Plaisir qui est celui des châteaux de la noblesse, où l’on passe les beaux jours, et des villégiatures de la bonne société qui s’écrit (Madame de Sévigné) et qui incarne avec plus ou moins de bonheur un art de vivre, objet d’un regard amusé (Goldoni, trilogie de La Villégiature (1761)) ou nostalgique (Tchekhov,
La Cerisaie (1904), Proust,
À l’ombre des jeunes filles en fleurs (1919)). Au cours du XXe siècle, cet art de vivre se démocratise avec l’apparition des congés payés et le développement du tourisme. De nouveaux sujets et de nouveaux lieux font leur apparition en littérature : la maison de campagne (Pagnol), la côte d’Azur (Colette, Sagan), l’hôtel, le camping, le camping-car (Jablonska 2018)…
L’espace de la rencontre
Habiter ailleurs favorise les rencontres, surtout si à l’entre-soi protecteur des châteaux et villas se substitue des hébergements plus précaires comme l’auberge, nœud narratif de toute une littérature romanesque depuis le
Don Quichotte fondateur jusqu’à
Jacques le fataliste de Diderot en passant par toute la tradition picaresque. Hasard de la halte, hasard de la rencontre, source de récits nouveaux autour d’un verre de vin et de péripéties burlesques ou dramatiques. Les premières grandes autobiographies, dans la deuxième moitié du XVIIIe siècle, reprennent ce schéma : Rousseau, Rétif et Casanova sont de grands voyageurs.
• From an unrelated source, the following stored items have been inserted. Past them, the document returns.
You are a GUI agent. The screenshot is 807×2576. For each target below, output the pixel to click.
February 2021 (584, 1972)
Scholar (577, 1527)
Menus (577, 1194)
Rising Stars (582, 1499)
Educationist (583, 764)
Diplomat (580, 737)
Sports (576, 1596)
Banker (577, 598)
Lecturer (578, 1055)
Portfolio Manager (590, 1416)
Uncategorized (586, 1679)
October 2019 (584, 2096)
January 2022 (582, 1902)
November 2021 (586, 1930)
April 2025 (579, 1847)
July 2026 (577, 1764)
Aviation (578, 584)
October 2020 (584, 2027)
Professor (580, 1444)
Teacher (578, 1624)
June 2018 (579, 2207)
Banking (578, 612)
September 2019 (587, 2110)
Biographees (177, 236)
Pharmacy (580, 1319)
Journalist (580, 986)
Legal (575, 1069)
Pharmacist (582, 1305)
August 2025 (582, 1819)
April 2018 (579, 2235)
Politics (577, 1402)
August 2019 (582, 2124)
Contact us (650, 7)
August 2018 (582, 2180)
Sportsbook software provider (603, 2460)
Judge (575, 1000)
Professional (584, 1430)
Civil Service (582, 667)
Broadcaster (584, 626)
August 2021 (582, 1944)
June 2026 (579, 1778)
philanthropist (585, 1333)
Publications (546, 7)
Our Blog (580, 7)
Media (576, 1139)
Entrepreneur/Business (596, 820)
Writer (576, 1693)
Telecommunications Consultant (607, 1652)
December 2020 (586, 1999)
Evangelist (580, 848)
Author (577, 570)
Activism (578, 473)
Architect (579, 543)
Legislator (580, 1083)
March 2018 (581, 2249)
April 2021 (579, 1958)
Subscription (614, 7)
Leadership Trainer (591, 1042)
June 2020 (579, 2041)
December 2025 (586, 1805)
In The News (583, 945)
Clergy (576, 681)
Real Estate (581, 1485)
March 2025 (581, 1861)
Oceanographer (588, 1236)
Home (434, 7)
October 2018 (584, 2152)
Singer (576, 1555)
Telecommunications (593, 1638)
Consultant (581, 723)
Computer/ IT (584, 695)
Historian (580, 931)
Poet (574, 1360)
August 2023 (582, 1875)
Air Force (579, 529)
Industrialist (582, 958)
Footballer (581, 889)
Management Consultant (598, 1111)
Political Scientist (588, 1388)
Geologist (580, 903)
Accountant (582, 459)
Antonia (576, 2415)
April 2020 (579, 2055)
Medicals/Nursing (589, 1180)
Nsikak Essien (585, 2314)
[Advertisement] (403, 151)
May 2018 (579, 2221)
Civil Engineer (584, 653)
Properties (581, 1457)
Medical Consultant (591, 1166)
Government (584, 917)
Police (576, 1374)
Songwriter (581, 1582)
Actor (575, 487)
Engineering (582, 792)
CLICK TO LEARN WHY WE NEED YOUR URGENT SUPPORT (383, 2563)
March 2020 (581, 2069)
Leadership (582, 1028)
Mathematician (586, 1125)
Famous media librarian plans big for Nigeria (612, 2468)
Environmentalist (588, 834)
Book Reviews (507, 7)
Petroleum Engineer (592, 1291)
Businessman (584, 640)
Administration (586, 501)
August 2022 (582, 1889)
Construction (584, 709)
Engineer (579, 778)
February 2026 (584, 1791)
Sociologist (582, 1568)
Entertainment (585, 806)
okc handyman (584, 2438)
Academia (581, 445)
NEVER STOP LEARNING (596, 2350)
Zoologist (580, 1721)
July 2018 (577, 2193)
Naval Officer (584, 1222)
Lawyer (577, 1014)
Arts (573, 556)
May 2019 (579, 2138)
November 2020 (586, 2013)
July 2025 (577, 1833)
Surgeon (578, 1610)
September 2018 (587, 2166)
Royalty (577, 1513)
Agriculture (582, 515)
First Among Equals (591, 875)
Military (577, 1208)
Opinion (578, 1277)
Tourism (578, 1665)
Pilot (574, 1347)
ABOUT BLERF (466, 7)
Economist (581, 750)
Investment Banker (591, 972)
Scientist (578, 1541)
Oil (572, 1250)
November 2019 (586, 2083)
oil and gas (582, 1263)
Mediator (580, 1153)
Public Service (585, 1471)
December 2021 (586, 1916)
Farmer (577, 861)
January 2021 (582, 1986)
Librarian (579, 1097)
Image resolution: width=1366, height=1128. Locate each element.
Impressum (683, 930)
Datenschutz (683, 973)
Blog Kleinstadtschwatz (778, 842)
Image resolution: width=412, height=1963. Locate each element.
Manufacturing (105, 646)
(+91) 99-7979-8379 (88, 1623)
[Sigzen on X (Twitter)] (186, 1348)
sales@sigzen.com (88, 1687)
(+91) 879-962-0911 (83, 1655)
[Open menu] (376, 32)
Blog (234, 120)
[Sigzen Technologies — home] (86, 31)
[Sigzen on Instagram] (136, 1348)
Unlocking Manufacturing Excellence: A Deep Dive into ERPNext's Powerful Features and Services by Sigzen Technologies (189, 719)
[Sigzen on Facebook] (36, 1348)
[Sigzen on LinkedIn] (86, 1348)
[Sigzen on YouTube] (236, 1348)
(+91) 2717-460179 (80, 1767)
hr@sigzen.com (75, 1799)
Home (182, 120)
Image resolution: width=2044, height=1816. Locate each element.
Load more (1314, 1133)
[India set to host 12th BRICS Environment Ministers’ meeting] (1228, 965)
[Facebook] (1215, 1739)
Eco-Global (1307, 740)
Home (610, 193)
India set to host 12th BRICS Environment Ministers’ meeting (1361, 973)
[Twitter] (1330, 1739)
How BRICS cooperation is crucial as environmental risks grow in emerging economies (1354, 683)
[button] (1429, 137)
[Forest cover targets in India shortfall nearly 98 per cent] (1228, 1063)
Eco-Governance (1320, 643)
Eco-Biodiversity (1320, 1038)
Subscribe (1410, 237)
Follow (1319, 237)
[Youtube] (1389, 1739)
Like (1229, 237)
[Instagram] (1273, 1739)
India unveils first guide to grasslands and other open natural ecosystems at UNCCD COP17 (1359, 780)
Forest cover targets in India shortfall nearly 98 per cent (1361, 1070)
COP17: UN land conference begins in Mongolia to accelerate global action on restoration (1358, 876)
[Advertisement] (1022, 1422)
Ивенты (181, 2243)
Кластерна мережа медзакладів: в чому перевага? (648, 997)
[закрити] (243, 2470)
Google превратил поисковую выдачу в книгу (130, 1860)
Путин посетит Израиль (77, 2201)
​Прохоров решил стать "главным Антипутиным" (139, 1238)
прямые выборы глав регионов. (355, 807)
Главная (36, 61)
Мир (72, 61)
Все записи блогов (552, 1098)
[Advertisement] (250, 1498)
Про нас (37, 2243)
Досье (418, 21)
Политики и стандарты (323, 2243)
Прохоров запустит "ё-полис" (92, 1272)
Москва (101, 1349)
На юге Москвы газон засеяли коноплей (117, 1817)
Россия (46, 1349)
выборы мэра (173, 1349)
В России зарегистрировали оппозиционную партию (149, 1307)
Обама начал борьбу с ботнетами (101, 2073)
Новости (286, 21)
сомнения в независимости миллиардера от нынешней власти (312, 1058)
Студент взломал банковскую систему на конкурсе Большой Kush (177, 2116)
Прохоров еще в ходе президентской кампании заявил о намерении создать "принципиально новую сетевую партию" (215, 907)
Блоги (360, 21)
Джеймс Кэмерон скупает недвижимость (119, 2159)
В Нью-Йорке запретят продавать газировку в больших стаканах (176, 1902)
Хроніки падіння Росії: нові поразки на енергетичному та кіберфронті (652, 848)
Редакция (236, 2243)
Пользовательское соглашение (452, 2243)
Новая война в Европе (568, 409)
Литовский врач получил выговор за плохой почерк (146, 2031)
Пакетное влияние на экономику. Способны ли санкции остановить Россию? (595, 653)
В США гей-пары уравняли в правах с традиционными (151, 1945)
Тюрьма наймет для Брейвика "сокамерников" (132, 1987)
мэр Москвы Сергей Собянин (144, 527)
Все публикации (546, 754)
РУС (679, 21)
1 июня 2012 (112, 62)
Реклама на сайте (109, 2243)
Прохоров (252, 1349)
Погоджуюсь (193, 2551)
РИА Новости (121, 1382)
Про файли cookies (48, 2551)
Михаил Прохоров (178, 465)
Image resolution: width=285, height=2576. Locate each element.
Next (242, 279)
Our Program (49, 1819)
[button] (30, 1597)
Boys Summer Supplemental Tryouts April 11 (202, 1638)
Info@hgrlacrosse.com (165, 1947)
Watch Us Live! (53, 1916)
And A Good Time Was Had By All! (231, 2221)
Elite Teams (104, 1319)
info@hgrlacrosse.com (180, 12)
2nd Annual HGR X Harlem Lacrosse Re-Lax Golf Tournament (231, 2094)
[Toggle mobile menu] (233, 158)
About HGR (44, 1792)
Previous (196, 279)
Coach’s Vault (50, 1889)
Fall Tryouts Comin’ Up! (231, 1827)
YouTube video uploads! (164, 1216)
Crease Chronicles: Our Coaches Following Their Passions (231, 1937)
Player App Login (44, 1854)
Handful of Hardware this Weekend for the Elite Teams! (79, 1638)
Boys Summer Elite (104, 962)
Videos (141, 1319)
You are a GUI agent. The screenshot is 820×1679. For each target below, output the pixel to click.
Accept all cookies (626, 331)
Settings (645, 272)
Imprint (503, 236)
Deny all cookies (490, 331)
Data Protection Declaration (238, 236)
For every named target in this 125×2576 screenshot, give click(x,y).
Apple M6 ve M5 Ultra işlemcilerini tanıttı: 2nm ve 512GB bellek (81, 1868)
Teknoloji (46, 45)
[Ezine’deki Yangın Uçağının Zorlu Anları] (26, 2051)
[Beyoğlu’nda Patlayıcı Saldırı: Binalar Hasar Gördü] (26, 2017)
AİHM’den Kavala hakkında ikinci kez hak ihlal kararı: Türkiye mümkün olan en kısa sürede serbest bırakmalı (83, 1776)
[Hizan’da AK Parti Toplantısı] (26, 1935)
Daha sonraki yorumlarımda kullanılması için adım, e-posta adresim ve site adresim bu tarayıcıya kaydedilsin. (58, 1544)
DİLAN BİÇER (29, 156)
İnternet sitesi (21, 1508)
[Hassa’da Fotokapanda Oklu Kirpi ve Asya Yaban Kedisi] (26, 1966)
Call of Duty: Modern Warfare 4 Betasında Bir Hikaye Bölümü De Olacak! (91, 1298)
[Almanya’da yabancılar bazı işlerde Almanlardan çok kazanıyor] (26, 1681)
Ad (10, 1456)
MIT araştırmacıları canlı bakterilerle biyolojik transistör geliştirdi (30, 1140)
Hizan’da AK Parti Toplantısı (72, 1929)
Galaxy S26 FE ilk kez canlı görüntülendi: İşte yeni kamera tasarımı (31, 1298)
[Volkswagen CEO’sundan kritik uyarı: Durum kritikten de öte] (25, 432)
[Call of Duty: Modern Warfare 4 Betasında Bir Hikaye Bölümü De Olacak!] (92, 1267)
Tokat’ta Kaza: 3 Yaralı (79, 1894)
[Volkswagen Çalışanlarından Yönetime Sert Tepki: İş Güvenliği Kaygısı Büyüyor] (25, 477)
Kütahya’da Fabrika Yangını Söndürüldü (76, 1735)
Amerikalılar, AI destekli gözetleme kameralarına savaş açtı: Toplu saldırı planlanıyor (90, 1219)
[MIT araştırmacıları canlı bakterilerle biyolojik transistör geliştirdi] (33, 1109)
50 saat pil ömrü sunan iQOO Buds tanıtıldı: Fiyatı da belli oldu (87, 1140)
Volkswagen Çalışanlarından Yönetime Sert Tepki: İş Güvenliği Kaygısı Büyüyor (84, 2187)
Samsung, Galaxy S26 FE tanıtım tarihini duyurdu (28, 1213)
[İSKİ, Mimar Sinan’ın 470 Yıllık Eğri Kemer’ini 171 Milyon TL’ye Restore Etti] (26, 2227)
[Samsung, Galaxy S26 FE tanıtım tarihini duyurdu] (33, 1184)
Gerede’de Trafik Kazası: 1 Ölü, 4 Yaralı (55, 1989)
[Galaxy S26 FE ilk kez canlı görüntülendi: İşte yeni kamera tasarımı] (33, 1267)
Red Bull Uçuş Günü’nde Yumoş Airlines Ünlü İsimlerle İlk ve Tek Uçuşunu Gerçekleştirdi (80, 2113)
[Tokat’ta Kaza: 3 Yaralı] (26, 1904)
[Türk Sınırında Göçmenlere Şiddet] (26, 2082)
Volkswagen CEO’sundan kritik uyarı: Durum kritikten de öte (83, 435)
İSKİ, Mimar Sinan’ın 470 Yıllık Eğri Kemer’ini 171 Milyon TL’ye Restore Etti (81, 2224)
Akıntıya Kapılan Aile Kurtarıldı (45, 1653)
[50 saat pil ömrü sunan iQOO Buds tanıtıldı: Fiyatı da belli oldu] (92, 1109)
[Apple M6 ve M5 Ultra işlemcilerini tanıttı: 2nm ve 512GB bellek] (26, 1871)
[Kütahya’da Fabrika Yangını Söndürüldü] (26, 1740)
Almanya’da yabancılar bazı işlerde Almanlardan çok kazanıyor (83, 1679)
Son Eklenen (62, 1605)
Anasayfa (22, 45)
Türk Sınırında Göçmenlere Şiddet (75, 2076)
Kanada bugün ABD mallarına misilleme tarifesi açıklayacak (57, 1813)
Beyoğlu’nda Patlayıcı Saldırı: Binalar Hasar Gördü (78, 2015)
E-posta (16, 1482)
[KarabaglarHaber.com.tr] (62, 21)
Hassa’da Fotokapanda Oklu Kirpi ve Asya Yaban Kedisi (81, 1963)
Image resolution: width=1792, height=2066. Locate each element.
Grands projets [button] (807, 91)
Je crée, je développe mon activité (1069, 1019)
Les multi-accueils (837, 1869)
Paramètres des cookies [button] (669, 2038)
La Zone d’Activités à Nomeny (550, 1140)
À une échelle différente, celle du récit d’exploration relayé par le roman d’aventure, l’habitat précaire dans des régions inconnues est l’occasion de rencontres plus ou moins heureuses avec les peuples autochtones. C’est au contact de ces peuples, souvent eux-mêmes nomades, que se forge, de Lahontan à Lévi-Strauss, un savoir ethnologique. Habiter ailleurs revient alors à « s’ensauvager », du moins provisoirement, à abandonner en même temps que les usages quotidiens du vieux monde, son point de vue occidental. Rêve fascinant qui nourrit les récits des grands voyageurs (Nerval, Bouvier…) et inspire l’écriture romanesque (du Robinson Crusoë à Defoe au best seller
Mille femmes blanches (1998) de Jim Fergus).
Expériences de la perte
Habiter ailleurs correspond à une aspiration profonde de l’Occidental contemporain sédentaire parce qu’elle renvoie à une expérience humaine fondamentale qui touche au rapport au monde et au rapport à l’autre. C’est en se dépouillant de la croûte protectrice des habitudes et repères familiers que l’on peut, éventuellement,
vivre quelque chose d’
autre. Habiter ailleurs serait une expérience initiatique. Mais cette expérience peut aussi être subie comme en attestent tous les récits portant sur les migrations de crises, historiques ou fantasmées (de Barjavel à Volodine). Si les migrants des
Raisins de la colère (1939) de Steinbeck renouent, soir après soir, à la faveur de leurs haltes le long de la route qui les mène en Californie, avec une pratique du nomadisme et de la solidarité qui remonte à l’aube de l’humanité, l’expérience que relatent d’autres auteurs (Irène Nemirovski,
Suite française (2004), Marie NDiaye,
Trois Femmes puissantes (2009)…) est surtout celle d’un effondrement de la civilisation qui laisse émerger ce qu’il y a de pire dans cette humanité. L’expérience de l’exil, de l’errance, de la précarité devient alors celle d’une perte dont l’écriture ne peut faire le deuil (Modiano,
Dora Bruder (1997), Sebald,
Les Emigrants (1999)).
Ces différentes approches, nullement exclusives, soulignent la diversité des approches possibles de ce sujet – habiter ailleurs – et sa fécondité dans une perspective sociopoétique qui nous invite à prendre en considération les différentes représentations de l'habiter, de la demeure, de l’ici et du là-bas, du privé et du public, du temps du séjour, de ses conditions socio-économiques et historiques. Il s’agirait donc de mettre à jour – en fonction des centres d’intérêt des membres de l’équipe – ces représentations et leurs enjeux à différentes époques, dans différents genres et chez différents auteurs.